Aquele lugar era distante de tudo. Para onde quer que se olhasse, só se avistavam os campos ondulados, parecendo marolas que se solidificaram, cobertos por uma gramínea baixa e amarelada pelo calor e a pouca chuva do verão. Os campos iam se acabando lentamente de encontro ao horizonte azul brilhante. Nada de árvores, nem animais pastando, nem pássaros voando. Não sei se o lugar tinha nome, mas se me fosse dada a oportunidade de nomeá-lo eu o chamaria Solidão.
Havia algo, porém, que quebrava a harmonia natural do quadro e indicava a presença humana. Duas estradas de terra vermelha cortavam aquelas paragens, entrecruzando-se quase perpendicularmente, formando uma encruzilhada. Encruzilhada da desolação, diria eu. Subitamente, surge no caminho que vem do sul um ponto no horizonte. Parece uma formiga, mas depois já parece um cão. Mais tarde, bem poderia ser uma criança, até que finalmente se percebe que se trata de um homem que caminha só pela estrada, levantando um pouco de poeira que parece congelada no ar devido a falta de vento.
O homem veste uma calça jeans já avermelhada pela poeira e uma camiseta preta. A barba já não é feita há dias. Nos pés, um par de tênis também preto e nas costas uma mochila de lona verde-oliva. Seu cabelo é curto, mas mal aparado, molhado pelo suor. O passo é arrastado e, embora seja relativamente jovem, caminha com a lentidão dos idosos. Pergunto-me para onde vai aquele ser vivente vindo do nada que segue pela estrada que leva a lugar nenhum. Sinto que é um homem só tentando encontrar a si mesmo em meio ao nada.
Ele agora se aproxima da encruzilhada, enquanto o passo vai diminuindo ainda mais. Ele olha para a direita, depois à esquerda, em seguida avante, enquanto parece pensar em qual direção deve seguir. Ele está perdido. Só e perdido, contemplando o nada. Eis que chega na encruzilhada. Pára então. Não sabe o que fazer. Olha para o céu, olha para os pés, gira os calcanhares voltando-se para a direção donde proviera, depois vira de novo voltado à posição inicial. Coça a cabeça, o cotovelo. Alisa o cabelo, se agacha. Senta no meio da encruzilhada e encolhe os joelhos, os quais abraça, como que reproduzindo a posição fetal. Ele assim permanece enquanto cai a noite. Quando a última luz do crepúsculo morre eu já não o vejo mais, pois a penumbra é cerrada. O homem está só, perdido no nada escuro, refletindo em que rumo seguir. As opções são variadas, pensando bem, pois além de seguir por uma das estradas ou voltar pelo caminho por onde veio, também poderia, se quisesse, embrenhar-se pelos campos em qualquer direção. Deve pensar nisso, eu acho. Afinal, quando se chega numa encruzilhada, além dos caminhos óbvios, há um sem-número de outras opções à disposição de nossa criatividade e da nossa coragem. Acontece que o caminho escolhido pode não ter volta ou então só dar voltas ...
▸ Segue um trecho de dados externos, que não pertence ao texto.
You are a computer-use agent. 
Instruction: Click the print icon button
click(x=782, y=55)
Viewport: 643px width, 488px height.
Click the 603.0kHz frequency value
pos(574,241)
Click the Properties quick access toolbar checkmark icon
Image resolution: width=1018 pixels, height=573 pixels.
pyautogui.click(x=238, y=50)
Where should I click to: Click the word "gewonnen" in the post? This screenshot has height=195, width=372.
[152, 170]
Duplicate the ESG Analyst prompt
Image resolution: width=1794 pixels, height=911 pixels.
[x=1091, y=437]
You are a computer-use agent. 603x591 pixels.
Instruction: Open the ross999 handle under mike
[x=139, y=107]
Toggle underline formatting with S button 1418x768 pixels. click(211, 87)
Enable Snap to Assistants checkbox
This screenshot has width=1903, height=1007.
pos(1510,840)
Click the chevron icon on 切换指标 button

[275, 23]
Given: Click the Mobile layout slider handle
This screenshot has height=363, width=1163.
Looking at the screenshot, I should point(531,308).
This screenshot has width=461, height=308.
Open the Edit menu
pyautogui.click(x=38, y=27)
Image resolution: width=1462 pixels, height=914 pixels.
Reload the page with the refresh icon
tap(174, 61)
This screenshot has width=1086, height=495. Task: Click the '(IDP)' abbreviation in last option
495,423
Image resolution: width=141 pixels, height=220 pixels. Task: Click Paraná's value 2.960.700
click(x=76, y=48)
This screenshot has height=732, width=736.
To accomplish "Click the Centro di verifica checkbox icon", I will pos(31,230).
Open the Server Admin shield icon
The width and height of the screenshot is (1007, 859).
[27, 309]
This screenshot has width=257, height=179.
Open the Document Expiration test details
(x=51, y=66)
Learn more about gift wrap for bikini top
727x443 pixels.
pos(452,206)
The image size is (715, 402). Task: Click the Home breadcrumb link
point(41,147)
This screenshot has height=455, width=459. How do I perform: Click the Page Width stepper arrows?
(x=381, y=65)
Acho que ele dorme agora, é o que imagino. A noite é fresca e o silêncio é infinito. Aguardo pacientemente a chegada da aurora para vê-lo. No horizonte a leste, o céu negro começa preguiçosamente a fazer-se azul, ainda pálido. Quando me dou por conta, já há luz suficiente para observar a encruzilhada para onde dirijo meu olhar curioso. O que vejo agora me assusta. O homem está deitado no meio da encruzilhada de costas para o solo, a face para o céu, os braços abertos. A mochila está atirada ao seu lado e o conteúdo dela está todo espalhado ao seu redor. Algumas poucas roupas, um cantil, uma bíblia de bolso, escova dental e mais alguns artigos de higiene. Acho que ainda dorme, mas não, olhando bem, parece que não, pois seu rosto está arroxeado. Seu peito está imóvel. Ele está morto! Morto!
Parado na encruzilhada, morto na indecisão. Enquanto pensava para onde ir, a morte chegou primeiro, pois ela não espera pelos indecisos. No fim, com medo de se decidir, ele não pegou caminho nenhum, morrendo ali, sem andar, em meio ao nada.
Aviso que não sou humano. Minha percepção do tempo é diferente da vossa. Este episódio que presenciei para mim durou uma tarde e uma noite, mas no tempo humano bem pode ter durado uma vida. Não estou certo, mas creio que é bem possível que eu tenha visto toda a vida adulta deste homem em fast forward. Parou nas encruzilhadas da vida esperando não-sei-quê, enquanto seguiam-se os crepúsculos e as auroras, até o último badalar do seu coração. Sentando na encruzilhada esperando a morte chegar passou a vida do homem. Desse e de outros mais.